Additionally, the surface area (SA) according to Brunauer–Emmett–Teller (BET) theory, average pore diameter and pore volume distributions according to density functional theory (DFT) were determined for all supports and catalysts using N2-physisorption analysis (Table 2). As can be seen from the results, the surface area and pore volume of the chemically activated ACz and ACzN supports were higher (1470/1091 m2g−1 and 0.72/0.49 cm3g−1) than for the ACs support prepared with steam activation (760 m2g−1 and 0.47 cm3g−1) (entries 1, 4 and 7). Further, the total pore volume and the relative amount of micropores were higher in ACz and ACzN than in ACs. Treatment with HNO3 after chemical activation decreased the support surface area, average pore diameter and total pore volume but the quantities were still greater than with steam activated ACs.
The surface area and total pore volume of all catalysts decreased while the iron was impregnated on the carbon surface. This is reasonable, as metal is deposited on the surface and goes into the pores (Table 2). For ACs-based catalysts, the surface area decreased from 860 to 455 or 380 m2/g and total pore volume from 0.47 to 0.34 or 0.26 cm3/g, depending on how much metal was impregnated on the catalyst surface (entries 1–3). For ACz-based catalysts, the surface area decreased from 1470 to 1000 or 948 m2/g and the total pore volume from 0.72 to 0.48 or 0.45 cm3/g, depending on which iron precursor was used (entries 4–6). For ACzN-based catalysts, the surface area decreased from 1091 to 790 m2/g and the total pore volume decreased from 0.49 to 0.35 (entries 7–8).
Absolute volumes of the meso- and micropores decreased with all catalysts when iron was impregnated but there were differences in the final pore volume distributions between meso- and micropores, partly because of different initial pore volume distributions of the different supports. For steam-activated ACs, the micropore volume decreased in 5Fe-ACs and 10Fe-ACs catalysts by 48%–52% compared to ACs. With mesopores, the decrease was smaller, only 12%–38%, meaning that the micropores were primarily filled in ACs when iron was impregnated. Because micropores were more filled with iron than mesopores, the average pore diameter also increased with ACs-based catalysts when compared to plain ACs. Comparing 5Fe-ACs and 10Fe-ACs, the difference in mesopore volume was notable, which meant that 5% iron addition did not affect the mesopores significantly while 10% iron addition filled the mesopores considerably.

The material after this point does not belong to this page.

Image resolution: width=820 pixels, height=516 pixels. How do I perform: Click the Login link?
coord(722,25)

For chemically activated ACz and ACzN, the micropore volume decreased only 29% or 24%, respectively, while the volume of the mesopores was decreased 39%–52% for ACz and 38% for ACzN. Different precursors did not have a significant effect on surface area or pore volumes. Because the volume of the micropores decreased less than the volume of the mesopores, the relative amount of micropores was increased in chemically activated iron catalysts. In addition, the average pore diameter decreased compared to the supports.

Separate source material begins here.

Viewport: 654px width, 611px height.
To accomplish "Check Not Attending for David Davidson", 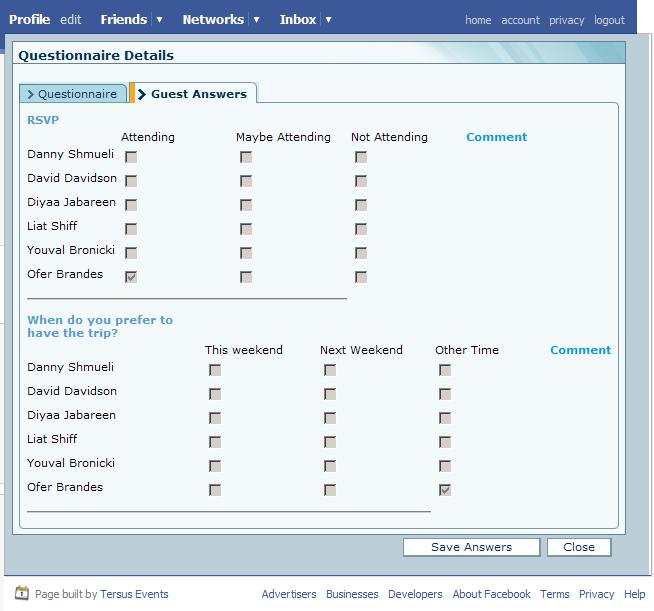I will [361, 181].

Other surface properties, such as functional groups, acidity and detailed metal composition, were studied using X-ray photoelectron spectroscopy (XPS), the Boehm titration method and X-ray diffraction (XRD). These analyses were only conducted for ACs, 5Fe-ACs and 10Fe-ACs, which were determined to be the most promising ones in the conversion of xylose to furfural (see Section 2.3). XPS results show that plain ACs support already contains some oxygen functionalities (hydroxyl and carboxyl groups) on the surface but iron addition increases the oxygen–carbon ratio of the catalysts compared to ACs support (Table 3, Table S2). The increase is also dependent on how much iron is added, as the percentage of carbon atoms decreases from 96.8 to 93.6 or 86.3% and that of oxygen atoms increases from 2.9 to 4.1 or 9.5% when the amount of iron increased from 0.06 to 4.0 or to 9.2 wt%, respectively. In addition to C, O and Fe, Cl was detected from iron-impregnated catalysts. An increase of oxygen functionalities was detected from an O1s scan at 531.0eV and at 532.5eV (Table S2). The former can originate from carbonyl groups or metal oxides and the latter, for example, from hydroxyl groups or O-Fe bonds [37,38]. From the XPS Fe2p spectra, a peak at 711.3 eV was detected from both 5Fe-ACs and 10Fe-ACs catalysts, indicating the presence of oxidized iron, Fe2O3 or FeOOH [37,39]. According to XRD, the iron was mostly present as oxides (Fe3O4 and Fe2O3, Figure S1), so it is proposed that oxygen content was increased together with iron content as iron oxide. According to XRD, 10Fe-ACs contained mostly Fe2O3 (hematite, 01-080-5405) and only small amounts of Fe3O4 (magnetite, 04-015-9120). Conversely, 5Fe-ACs contained clearly more Fe3O4 than Fe2O3. However, no iron chlorides were detected with XRD measurements.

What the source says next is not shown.